Intestinal
ischemia reperfusion (I/R) may cause
inflammation-, oxidative stress-, and apoptosis-related tissue
injuries and facilitate
bacterial infection, leading to
multiple organ failure.
Myricetin, a
flavonoid, is found to have diverse biological effects including anti-inflammatory, anti-oxidative, and anti-bacterial effects. Based on our pre-experiment, we proposed that
myricetin pretreatment (25, 50mg/kg) could ameliorate intestinal I/R injury and
myricetin-induced modulation on MKK7/JNK signal pathway might play a key role in the amelioration. The present study was designed to verify the proposal by using both rat intestinal I/R model in vivo and
hypoxia/reoxygenation (H/R)-injured intestinal epithelial cell line (IEC-6 cells) model in vitro. The results confirmed our proposal.
Myricetin selectively ameliorated I/R- and H/R-induced
injuries in vivo and in vitro respectively without significantly affecting the corresponding normal controls.
Myricetin significantly alleviated I/R-induced rat intestinal injury by reducing the generation of pro-inflammatory
cytokines including TNF-α, IL-1β, and
IL-6 and by reducing MPO activity.
Myricetin significantly reduced oxidative stress through decreasing MDA level and increasing the levels of SOD and GSH in the intestinal tissues compared with I/R control rats.

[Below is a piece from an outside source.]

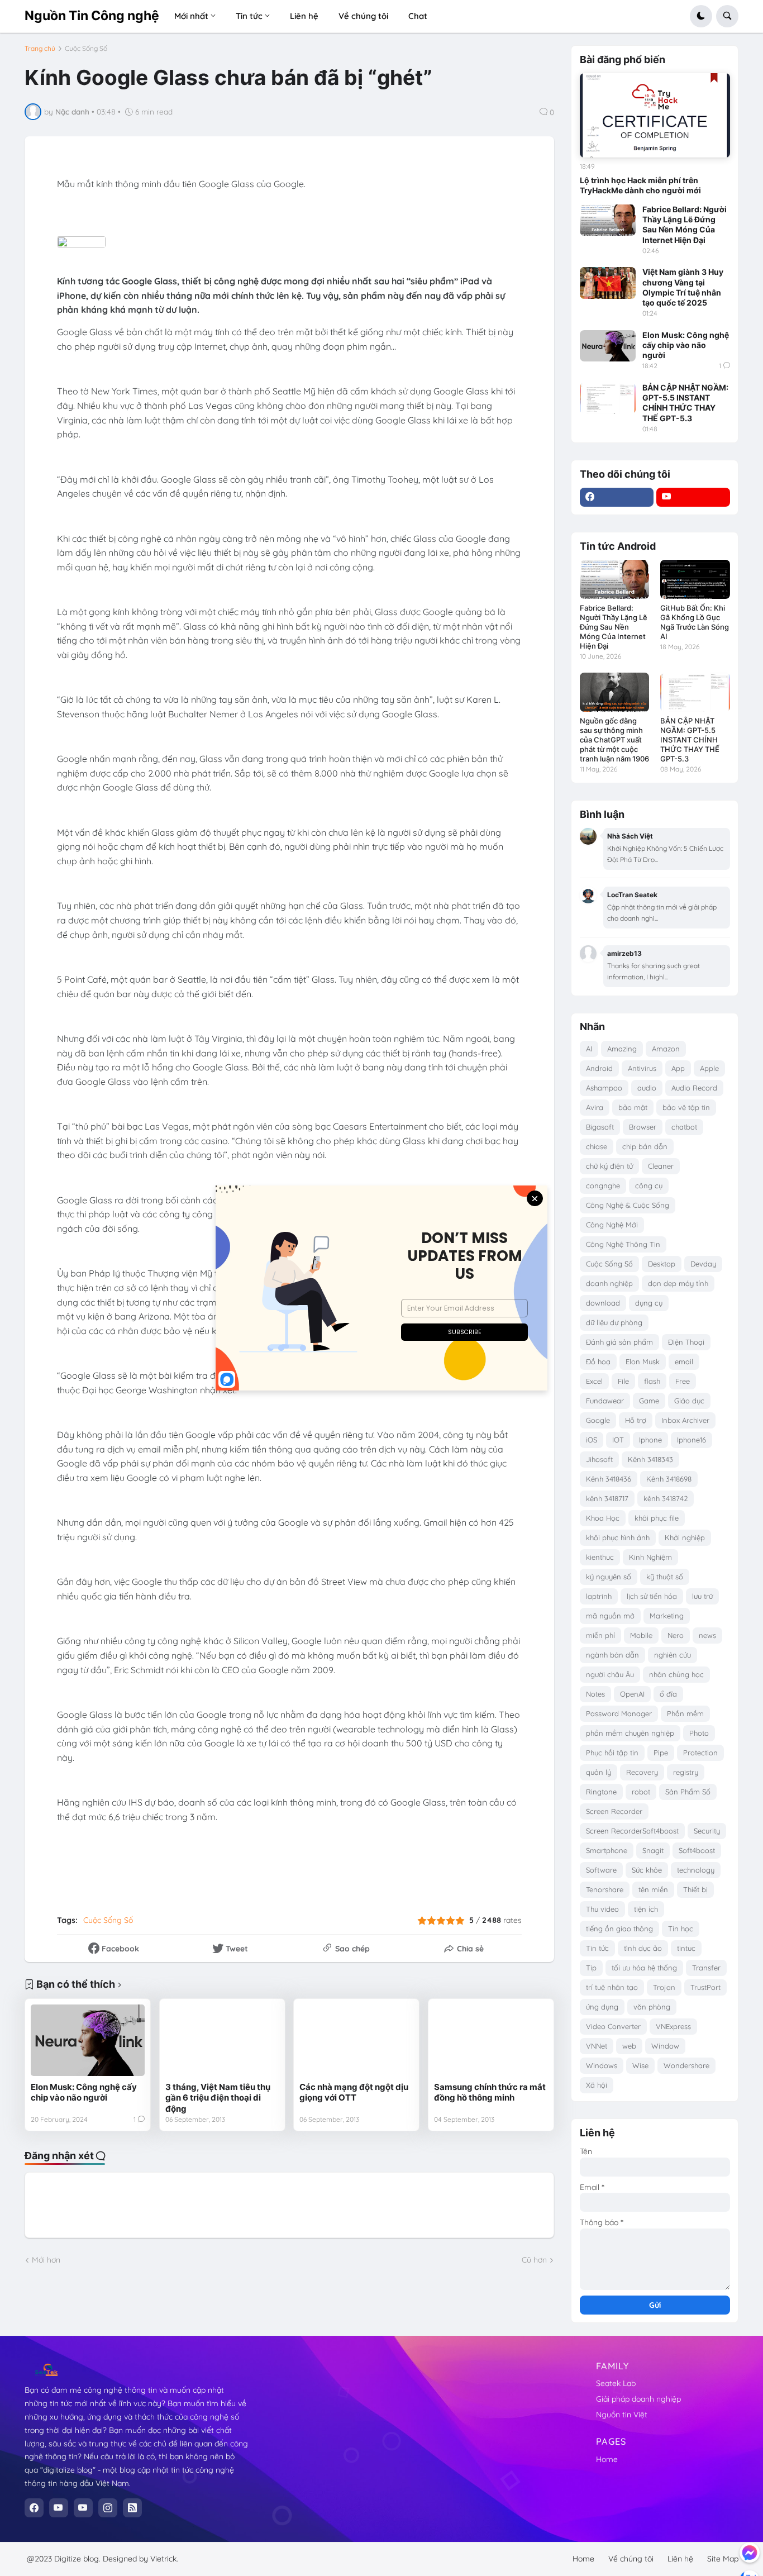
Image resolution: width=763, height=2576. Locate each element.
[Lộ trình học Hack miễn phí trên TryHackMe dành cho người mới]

Myricetin significantly decreased apoptosis by selectively down-regulating the expression of p-MKK7 and p-JNK without affecting MKK7 and JNK, inhibiting Bax,
caspase-3 protein expression, and up-regulating Bcl-2
protein expression in I/R-injured jejunum of rats. In vitro study indicated that MKK7
siRNA transfection significantly decreased both MKK7 and p-MKK7 and other apoptosis-related
proteins, partially simulating
myricetin-induced anti-apoptotic effects. MKK7
siRNA transfection+myricetin could not further decrease MKK7, p-MKK7, and other apoptosis-related
proteins, suggesting that inhibition of MKK7/JNK pathway plays a key role in
myricetin-induced protection against intestinal I/R. MKK7 overexpression by
cDNA transfection abrogated
myricetin-reduced apoptosis-related
protein expression, confirming that the MKK7/JNK signal pathway is the key target for
myricetin-induced amelioration. The present study indicated that pretreatment of
myricetin induced selective protection against intestinal I/R injury without significantly affecting corresponding normal controls and p-MKK7 was the key target, suggesting that
myricetin is worth further translational studies.